Outra sabotagem que pode ser alcançada eclipsando alvos inclui a manipulação de nós para mineração egoísta ou a engenharia de corridas entre mineradores para encontrar o próximo bloco.
Mitigação
Com endereços IP suficientes, um invasor pode eclipsar qualquer nó. O método mais simples de evitar que isso aconteça é um operador bloquear conexões de entrada e fazer conexões de saída apenas para nós específicos (como aqueles que foram colocados na lista de permissões de outros pares). No entanto, como salienta o documento de investigação, esta não é uma abordagem que funcione à escala – se todos os participantes adotarem estas medidas, novos nós não poderão aderir à rede.

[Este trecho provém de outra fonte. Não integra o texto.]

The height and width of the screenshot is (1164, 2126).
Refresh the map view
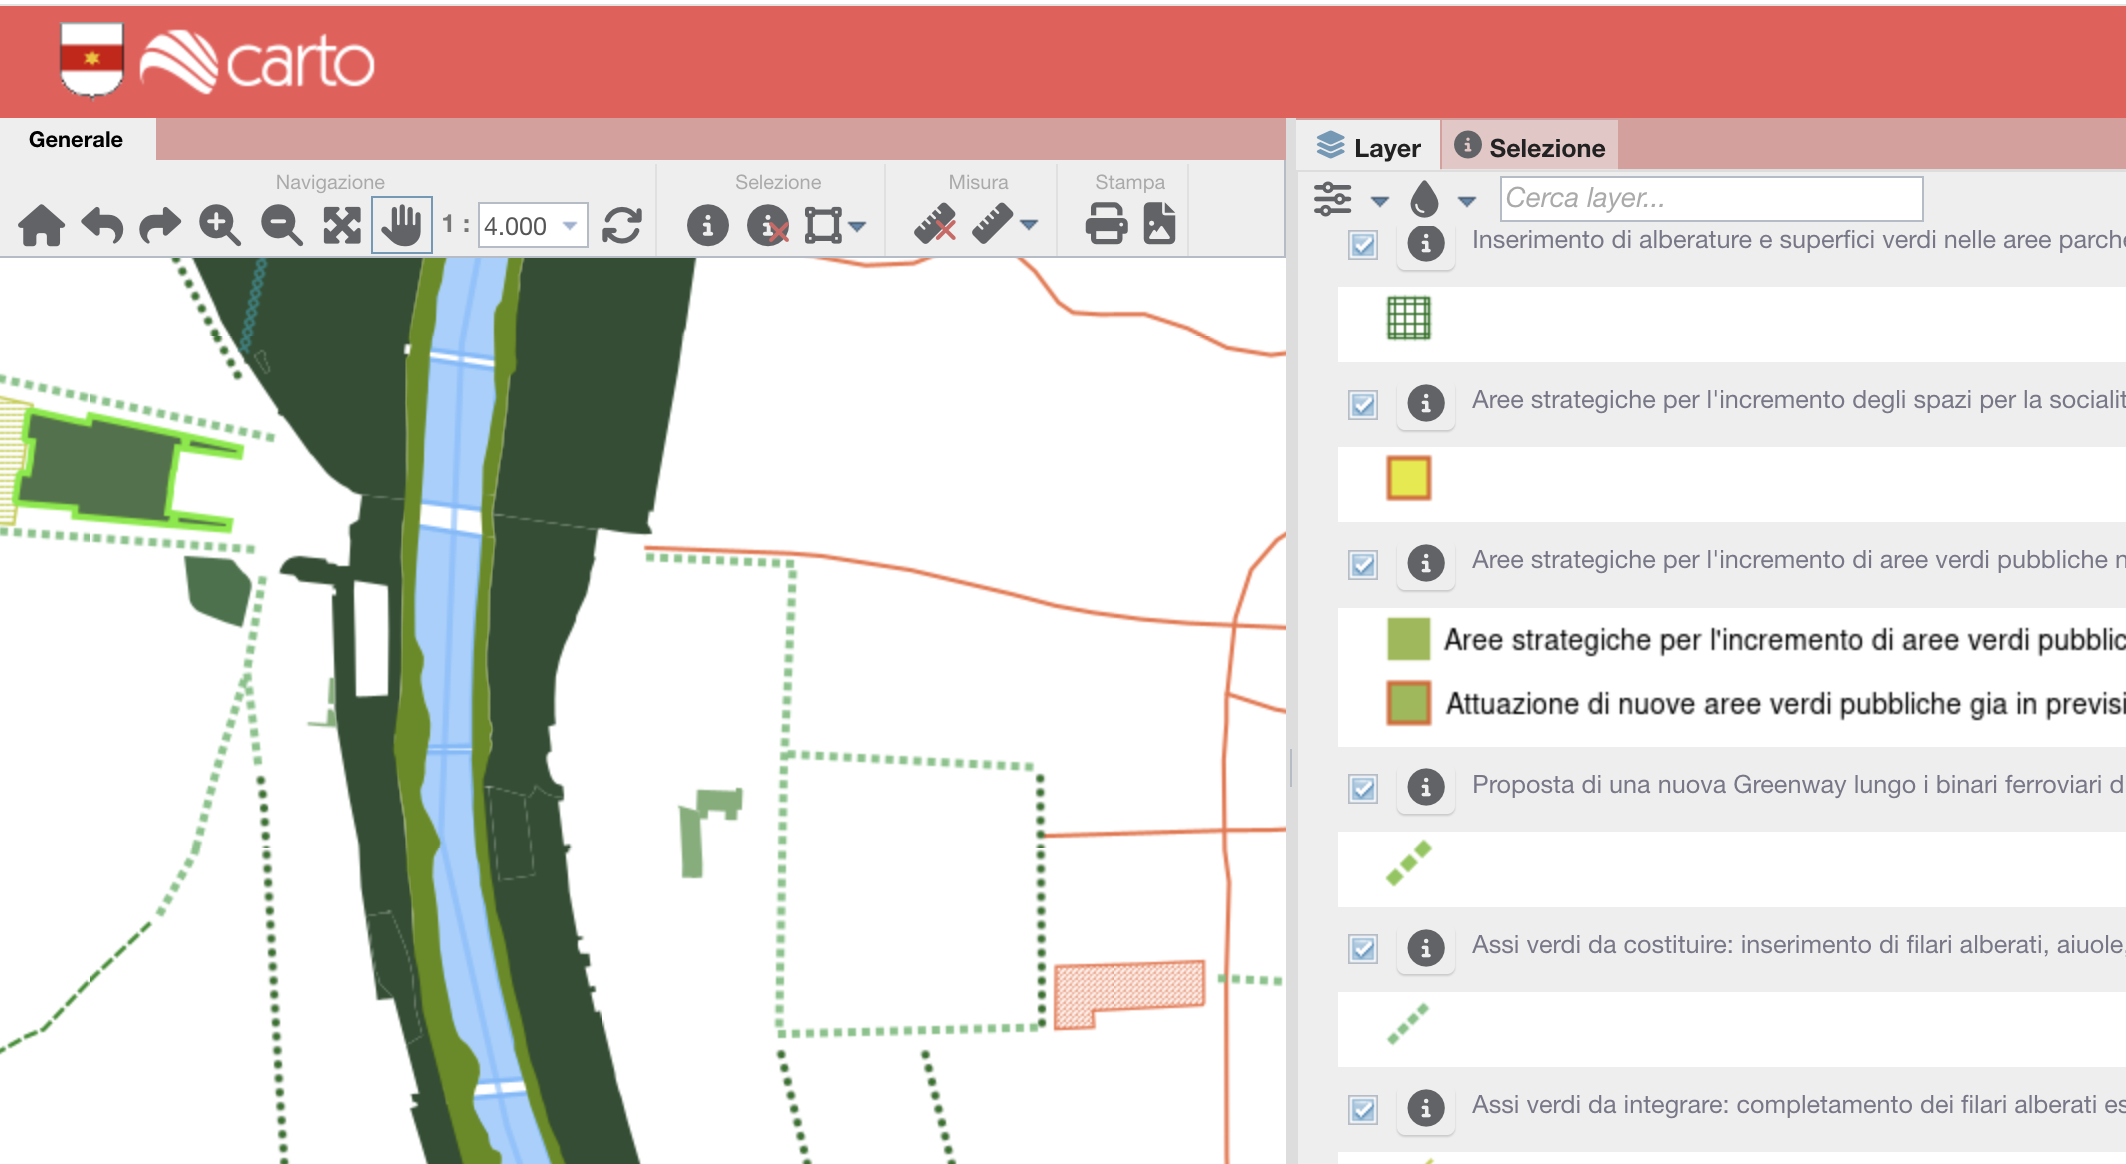pos(622,225)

Os autores propõem alguns ajustes no software Bitcoin, alguns dos quais foram integrados desde o lançamento do artigo. Isso torna os ataques Eclipse mais custosos por meio de pequenas modificações no código, como seleção aleatória de novas conexões e maior capacidade de armazenamento de endereços.
Considerações finais
Os ataques Eclipse são realizados no nível da rede ponto a ponto. Implantados como um ataque independente, eles podem ser um incômodo. A sua verdadeira eficácia consiste em potenciar outros ataques que impactam financeiramente os alvos ou proporcionam ao atacante uma vantagem na frente de mineração.
Na natureza, ainda não houve consequências graves resultantes de um ataque de eclipse, mas a ameaça ainda existe apesar das contramedidas integradas na rede. Tal como acontece com a maioria dos vetores de ataque que existem para Bitcoin e outras criptomoedas, a defesa mais forte será aquela que torna financeiramente proibitivo que partes mal-intencionadas os tentem.